*Provided data:*
┌────────

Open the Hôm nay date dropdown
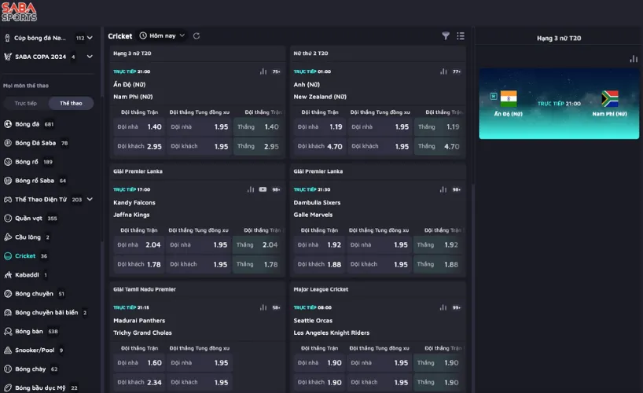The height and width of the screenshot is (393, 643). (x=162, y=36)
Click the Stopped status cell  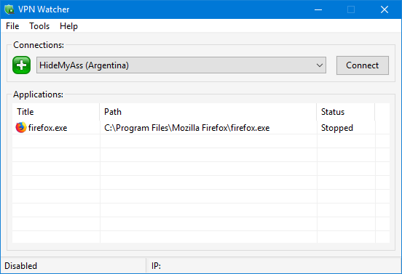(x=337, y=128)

└────────
┌────────

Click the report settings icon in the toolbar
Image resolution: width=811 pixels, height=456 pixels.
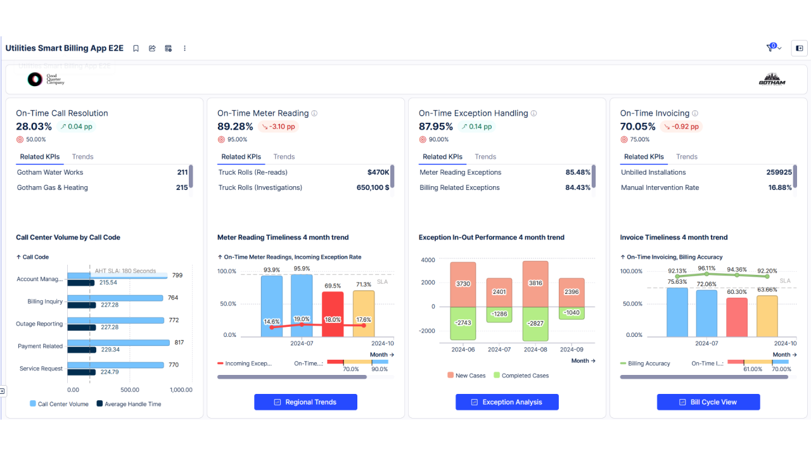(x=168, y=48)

└────────

*What is required:*
Put the lines of the listing from the line that contains "Click the report settings icon in the toolbar" to the line that contains "(x=168, y=48)", both included, into a JSON list of strings, one string per line, with blank lines omitted. Leave the pictures out of your answer.

*Response to the exercise:*
[
  "Click the report settings icon in the toolbar",
  "Image resolution: width=811 pixels, height=456 pixels.",
  "(x=168, y=48)"
]